*GIVEN PASSAGE*
Yesterday we looked at characteristics of coalition vs. congregation churches. Assume for a moment, hypothetically of course, that your church is a coalition of factions, each one protecting its own turf and sharing power in a tentative stand-off. How do you as pastor or lay leader move your church from being a coalition to an authentic congregation?
Here are the 5 steps to changing a coalition church into a congregation:
- Identify the factions. Factions are characterized by a zealous control of their particular turf, which might be the youth program, music ministry, or church flowers. Doesn’t have to be big to be a faction. Factions don’t share, collaborate, or include others. Factions go it alone, resist change, and protect their territory.
- Pray [to God] and listen [to others]. No kidding. Pray for wisdom. Ask God for an opportunity to engage each faction. Find out what’s behind the “faction fortress” that each group has erected. Listen to their stories with your heart and your ears. Chances are you’ll hear stories of heritage, pride, preservation, and devotion. Granted, all those things may have gone a little off track, but they’re probably there. And those things are important to the faction telling their story.
- Promote the common good. These are usually identified in the New Testament as the “one another” passages. Love one another, care for one another, etc, etc. Factions can be gathered around the common good if they do not feel threatened, attacked, or endangered.
- Work with those willing to move forward. Coalitions are based on a “balance of power.” Like the Iraqi government, some factions may pull out. If and when they do, the balance of power will shift. Work with those groups who are willing to work for the common good.
- Care for those who withdraw. In a coalition church, somebody is going to lose when the church decides to be a congregation. Threatened factions will threaten back — “We’ll leave the church, if you do this,” they’ll threaten. Your job is to continue to care for them. To love them, to be patient, to help them in their grief and loss, because that is exactly what it feels like to those factions who lose. This is not a time for winners or losers, but a time for caring for one another. In other words, you get to live out what you’re trying to do.
Most of all, be careful and loving and patient. This is a delicate process. Civil war can erupt if the coalition is not dismantled carefully. Two excellent books dealing with this type of adaptive challenge are Leadership on the Line, and Leadership without Easy Answers. Let me know how your church makes the transition!

*EXPLORE THE MATERIAL*
**A.** Using the guide on turning a coalition church into a congregation, decide whether each statement agrees with it: (i) A group must be large to count as a faction. (ii) Factions can be gathered around the common good if they do not feel threatened. (iii) When a faction threatens to leave, the leader should stop caring for it. Answer yes or no for each, and quote the words from the guide that settle it.
**B.** Retype the part of the guide on turning a coalition church into a congregation that opens with the words containing "- Work with" and closes with "for the common good.".

*GIVEN INFORMATION*
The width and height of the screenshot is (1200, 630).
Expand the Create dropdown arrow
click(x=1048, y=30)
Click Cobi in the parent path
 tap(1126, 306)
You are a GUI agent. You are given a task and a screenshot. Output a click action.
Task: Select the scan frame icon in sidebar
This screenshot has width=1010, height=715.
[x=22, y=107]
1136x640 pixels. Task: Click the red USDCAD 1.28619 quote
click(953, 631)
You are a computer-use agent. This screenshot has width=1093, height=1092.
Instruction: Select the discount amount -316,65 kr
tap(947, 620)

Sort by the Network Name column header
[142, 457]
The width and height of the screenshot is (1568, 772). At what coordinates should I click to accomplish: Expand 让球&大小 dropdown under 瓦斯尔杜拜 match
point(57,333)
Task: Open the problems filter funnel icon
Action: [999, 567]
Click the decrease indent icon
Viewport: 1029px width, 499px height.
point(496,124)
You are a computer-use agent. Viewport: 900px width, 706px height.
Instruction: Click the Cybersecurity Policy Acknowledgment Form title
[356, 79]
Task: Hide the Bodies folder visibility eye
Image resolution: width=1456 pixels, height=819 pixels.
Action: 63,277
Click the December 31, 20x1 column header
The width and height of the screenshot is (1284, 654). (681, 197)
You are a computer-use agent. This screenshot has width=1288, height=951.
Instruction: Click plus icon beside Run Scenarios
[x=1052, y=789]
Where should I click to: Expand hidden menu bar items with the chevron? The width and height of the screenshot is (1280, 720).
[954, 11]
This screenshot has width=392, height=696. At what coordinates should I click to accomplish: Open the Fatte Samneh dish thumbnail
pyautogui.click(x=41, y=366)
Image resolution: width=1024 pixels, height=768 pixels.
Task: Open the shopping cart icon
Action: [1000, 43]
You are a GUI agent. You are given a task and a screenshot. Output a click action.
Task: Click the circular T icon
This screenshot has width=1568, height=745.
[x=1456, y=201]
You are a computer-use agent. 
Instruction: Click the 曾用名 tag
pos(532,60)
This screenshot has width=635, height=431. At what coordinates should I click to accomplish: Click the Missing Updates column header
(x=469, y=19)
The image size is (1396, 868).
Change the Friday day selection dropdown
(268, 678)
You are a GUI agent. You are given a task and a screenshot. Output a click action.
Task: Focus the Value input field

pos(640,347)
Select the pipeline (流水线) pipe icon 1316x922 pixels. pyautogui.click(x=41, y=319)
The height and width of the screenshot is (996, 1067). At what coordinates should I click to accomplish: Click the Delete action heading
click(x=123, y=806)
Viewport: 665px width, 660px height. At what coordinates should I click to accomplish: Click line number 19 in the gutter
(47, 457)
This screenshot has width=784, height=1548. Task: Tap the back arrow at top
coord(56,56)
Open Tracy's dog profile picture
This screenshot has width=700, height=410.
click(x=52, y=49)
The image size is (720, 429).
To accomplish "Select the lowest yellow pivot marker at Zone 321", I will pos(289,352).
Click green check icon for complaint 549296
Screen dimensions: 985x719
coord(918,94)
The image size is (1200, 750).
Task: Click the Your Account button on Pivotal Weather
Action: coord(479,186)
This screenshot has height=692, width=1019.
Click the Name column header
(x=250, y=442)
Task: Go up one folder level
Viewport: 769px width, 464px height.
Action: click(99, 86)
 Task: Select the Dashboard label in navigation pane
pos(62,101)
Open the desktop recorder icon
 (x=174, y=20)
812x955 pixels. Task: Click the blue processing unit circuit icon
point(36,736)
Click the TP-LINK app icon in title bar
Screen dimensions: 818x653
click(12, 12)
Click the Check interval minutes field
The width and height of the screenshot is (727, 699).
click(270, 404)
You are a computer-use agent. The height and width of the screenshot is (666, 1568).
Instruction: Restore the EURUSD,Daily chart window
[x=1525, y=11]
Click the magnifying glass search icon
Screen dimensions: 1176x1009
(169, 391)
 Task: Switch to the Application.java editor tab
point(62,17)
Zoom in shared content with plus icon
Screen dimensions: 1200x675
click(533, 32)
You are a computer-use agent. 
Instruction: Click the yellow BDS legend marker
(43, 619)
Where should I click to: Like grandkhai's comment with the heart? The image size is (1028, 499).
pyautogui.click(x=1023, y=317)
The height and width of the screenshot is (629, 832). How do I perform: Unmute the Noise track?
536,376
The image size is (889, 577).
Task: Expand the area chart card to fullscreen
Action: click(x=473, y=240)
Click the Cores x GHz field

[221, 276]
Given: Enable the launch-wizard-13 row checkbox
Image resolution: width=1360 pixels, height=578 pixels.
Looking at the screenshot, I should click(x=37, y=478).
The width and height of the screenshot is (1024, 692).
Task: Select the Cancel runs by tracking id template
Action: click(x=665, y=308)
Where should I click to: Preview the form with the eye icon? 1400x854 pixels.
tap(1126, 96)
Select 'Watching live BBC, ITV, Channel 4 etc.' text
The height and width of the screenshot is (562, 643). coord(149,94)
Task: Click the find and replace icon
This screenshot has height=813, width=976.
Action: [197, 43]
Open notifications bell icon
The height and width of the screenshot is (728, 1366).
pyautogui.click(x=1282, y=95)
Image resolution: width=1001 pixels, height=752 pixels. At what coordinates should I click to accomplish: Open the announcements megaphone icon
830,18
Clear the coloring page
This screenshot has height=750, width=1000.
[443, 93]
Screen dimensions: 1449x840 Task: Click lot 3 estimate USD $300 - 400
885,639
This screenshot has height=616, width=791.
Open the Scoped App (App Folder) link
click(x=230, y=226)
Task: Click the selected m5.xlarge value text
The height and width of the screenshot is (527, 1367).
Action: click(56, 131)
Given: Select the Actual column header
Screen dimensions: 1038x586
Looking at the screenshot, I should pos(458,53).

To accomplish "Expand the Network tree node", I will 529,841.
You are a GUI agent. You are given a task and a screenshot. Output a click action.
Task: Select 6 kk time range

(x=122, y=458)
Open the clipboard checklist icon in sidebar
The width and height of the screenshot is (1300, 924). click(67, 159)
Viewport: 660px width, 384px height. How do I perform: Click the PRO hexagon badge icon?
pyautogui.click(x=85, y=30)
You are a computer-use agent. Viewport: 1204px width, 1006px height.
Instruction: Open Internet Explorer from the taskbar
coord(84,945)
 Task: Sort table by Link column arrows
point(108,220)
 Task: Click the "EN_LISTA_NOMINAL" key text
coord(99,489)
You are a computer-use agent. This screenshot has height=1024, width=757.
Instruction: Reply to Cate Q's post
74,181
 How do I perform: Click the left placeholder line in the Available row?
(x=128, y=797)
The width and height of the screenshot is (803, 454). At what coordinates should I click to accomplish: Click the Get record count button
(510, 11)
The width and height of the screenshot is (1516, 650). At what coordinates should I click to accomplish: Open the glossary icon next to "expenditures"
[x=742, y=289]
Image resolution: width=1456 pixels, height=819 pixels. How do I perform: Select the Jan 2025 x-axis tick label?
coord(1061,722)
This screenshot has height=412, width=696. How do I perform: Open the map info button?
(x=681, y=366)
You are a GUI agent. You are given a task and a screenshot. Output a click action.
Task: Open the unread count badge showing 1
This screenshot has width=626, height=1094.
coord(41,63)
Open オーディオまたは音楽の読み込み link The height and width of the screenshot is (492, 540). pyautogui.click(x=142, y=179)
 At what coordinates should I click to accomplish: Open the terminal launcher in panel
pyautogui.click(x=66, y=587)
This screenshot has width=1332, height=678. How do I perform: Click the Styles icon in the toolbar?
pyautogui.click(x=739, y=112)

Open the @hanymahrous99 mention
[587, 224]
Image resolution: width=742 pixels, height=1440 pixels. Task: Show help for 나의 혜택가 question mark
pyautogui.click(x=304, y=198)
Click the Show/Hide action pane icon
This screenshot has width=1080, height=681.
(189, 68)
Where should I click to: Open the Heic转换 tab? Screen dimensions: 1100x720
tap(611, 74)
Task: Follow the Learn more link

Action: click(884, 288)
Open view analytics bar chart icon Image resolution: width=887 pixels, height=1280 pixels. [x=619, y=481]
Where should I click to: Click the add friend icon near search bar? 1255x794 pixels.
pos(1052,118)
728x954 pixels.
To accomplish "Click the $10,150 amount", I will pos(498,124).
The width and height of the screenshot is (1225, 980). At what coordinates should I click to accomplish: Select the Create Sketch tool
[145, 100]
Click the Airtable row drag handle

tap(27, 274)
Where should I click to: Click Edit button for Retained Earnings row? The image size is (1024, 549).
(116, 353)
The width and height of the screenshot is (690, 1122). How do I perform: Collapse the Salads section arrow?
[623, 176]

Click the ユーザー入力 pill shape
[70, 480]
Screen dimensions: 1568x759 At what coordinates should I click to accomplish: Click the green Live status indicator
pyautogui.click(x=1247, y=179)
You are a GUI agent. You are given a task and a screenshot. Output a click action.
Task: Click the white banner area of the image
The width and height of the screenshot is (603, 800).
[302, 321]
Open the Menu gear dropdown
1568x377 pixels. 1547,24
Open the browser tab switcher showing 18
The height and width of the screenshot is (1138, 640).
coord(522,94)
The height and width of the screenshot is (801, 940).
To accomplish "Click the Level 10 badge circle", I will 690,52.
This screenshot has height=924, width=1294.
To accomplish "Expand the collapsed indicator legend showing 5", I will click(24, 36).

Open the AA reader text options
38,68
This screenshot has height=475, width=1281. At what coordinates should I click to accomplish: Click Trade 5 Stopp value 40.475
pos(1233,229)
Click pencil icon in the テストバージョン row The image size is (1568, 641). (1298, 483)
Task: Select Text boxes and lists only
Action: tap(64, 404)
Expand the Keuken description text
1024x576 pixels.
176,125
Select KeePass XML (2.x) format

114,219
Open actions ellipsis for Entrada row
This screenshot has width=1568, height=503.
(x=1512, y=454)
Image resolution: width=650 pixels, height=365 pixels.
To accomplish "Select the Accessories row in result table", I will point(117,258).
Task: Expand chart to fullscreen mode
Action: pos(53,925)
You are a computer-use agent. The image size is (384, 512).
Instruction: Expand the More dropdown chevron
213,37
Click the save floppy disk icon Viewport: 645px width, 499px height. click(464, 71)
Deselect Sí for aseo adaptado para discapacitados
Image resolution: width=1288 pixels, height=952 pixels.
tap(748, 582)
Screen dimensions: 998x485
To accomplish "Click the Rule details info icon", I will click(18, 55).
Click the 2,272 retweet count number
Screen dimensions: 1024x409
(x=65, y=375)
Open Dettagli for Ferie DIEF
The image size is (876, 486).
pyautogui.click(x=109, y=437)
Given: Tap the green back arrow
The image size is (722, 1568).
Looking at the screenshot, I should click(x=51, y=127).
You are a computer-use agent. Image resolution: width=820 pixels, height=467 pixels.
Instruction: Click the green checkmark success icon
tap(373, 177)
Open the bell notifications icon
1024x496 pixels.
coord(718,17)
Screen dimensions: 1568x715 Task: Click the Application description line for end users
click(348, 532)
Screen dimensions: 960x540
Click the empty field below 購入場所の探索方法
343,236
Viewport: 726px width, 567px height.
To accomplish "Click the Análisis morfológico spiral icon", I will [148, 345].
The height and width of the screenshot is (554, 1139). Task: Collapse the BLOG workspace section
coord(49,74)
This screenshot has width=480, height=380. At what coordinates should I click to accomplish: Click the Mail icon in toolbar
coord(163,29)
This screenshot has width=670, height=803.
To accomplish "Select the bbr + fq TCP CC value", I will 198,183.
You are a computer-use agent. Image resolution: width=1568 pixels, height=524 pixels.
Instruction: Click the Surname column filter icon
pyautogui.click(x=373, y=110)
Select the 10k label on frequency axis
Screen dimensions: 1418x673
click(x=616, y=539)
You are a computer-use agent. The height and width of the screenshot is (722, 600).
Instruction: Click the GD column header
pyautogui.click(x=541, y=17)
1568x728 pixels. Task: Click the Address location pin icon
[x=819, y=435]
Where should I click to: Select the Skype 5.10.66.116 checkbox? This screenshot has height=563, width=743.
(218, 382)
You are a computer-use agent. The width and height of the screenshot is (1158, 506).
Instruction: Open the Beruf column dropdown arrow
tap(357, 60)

*ANSWER SET*
**A.**
(i) No: "Doesn’t have to be big to be a faction."
(ii) Yes: "Factions can be gathered around the common good if they do not feel threatened, attacked, or endangered."
(iii) No: "Your job is to continue to care for them."

**B.**
- Work with those willing to move forward. Coalitions are based on a “balance of power.” Like the Iraqi government, some factions may pull out. If and when they do, the balance of power will shift. Work with those groups who are willing to work for the common good.